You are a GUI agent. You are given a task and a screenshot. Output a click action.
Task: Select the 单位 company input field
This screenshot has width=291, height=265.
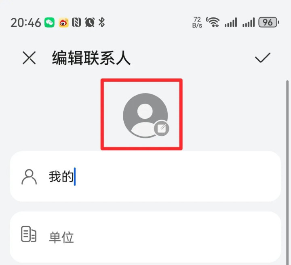[x=146, y=237]
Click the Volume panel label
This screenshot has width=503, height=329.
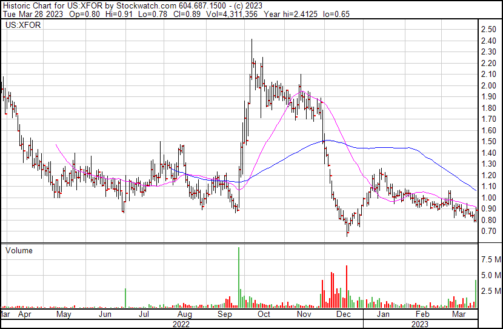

══════════════════════════════

→ TASK TO COMPLETE
Return exactly, with no pictures, each line from the one that contains "Click the Volume panel label" through the end of the entries above, both ends included.

→ YOUR RESPONSE
Click the Volume panel label
This screenshot has width=503, height=329.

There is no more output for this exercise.